Lab 5: Sorting

The goals of this week’s lab are to gain experience with

  • Java’s Comparator interface, and
  • sorting by various criteria.

PRE-LAB: Step 0

Due Tuesdau, 3/10 by 5pm.

  • Partner preference form. We will assign you a partner for this lab. If you would like to opt out of certain pairings (up to 3), fill out the following Google Form. If you are happy to be partnered with any classmate, you need not fill out the form.

PRE-LAB: Step 1

Before lab, please do the following:

  • Design document: As in prior labs, you should develop a design document before coming to lab. Although you will be working with a partner for this lab, you should create an independent design document so that you and your partner can compare approaches. It is OK if your final design deviates from your design document.
  • Read the assigned pages from Chapter 6 (see the Readings page), and bring your questions to class.

Lab Assignment

In class, you will see how to implement the Comparable interface and how to write a compareTo method to compare two objects of the same class. While this is sufficient in many cases, sometimes we want to sort the same data in different ways. For example, we may wish to sort Student records by name in some situations and by grade point average in other situations. A single compareTo method is not sufficient to do this because compareTo only provides one way to sort such records.
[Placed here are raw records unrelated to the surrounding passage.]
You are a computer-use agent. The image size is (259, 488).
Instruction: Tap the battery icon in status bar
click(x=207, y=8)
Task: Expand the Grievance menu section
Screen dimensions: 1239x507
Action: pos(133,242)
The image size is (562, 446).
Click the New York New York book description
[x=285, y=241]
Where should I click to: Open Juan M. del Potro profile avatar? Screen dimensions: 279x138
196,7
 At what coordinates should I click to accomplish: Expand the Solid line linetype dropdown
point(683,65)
In order to sort objects in multiple ways, the structure5 package uses the Java Comparator interface. A Comparator object’s sole purpose is to compare two objects of a given type and return a value indicating which one is “smaller”—in other words, which object comes before the other in the order imposed by the comparator. We can then sort in different ways by using different kinds of Comparator objects in the sorting algorithm. See Bailey Chapter 6.8—6.9 for a discussion of Comparators and how to use them.

In this lab we will develop an extension of Vector, called MyVector, that includes a method called sort. This sort method orders the elements of the Vector with the help of a Comparator. Here are the basic steps for implementing this new class:


Step 1: Get the code

Clone your team’s private repository cs136lab05_sorting-USERNAMES. This repository contains starter files for MyVector.java and Student.java, plus newphonebook.txt and testphonebook.txt for the last part. The phone book is a few years old, so don’t expect to find yourself in it! Also, this file is not for public distribution. Note that testphonebook.txt is a smaller phone book to make testing easier during development.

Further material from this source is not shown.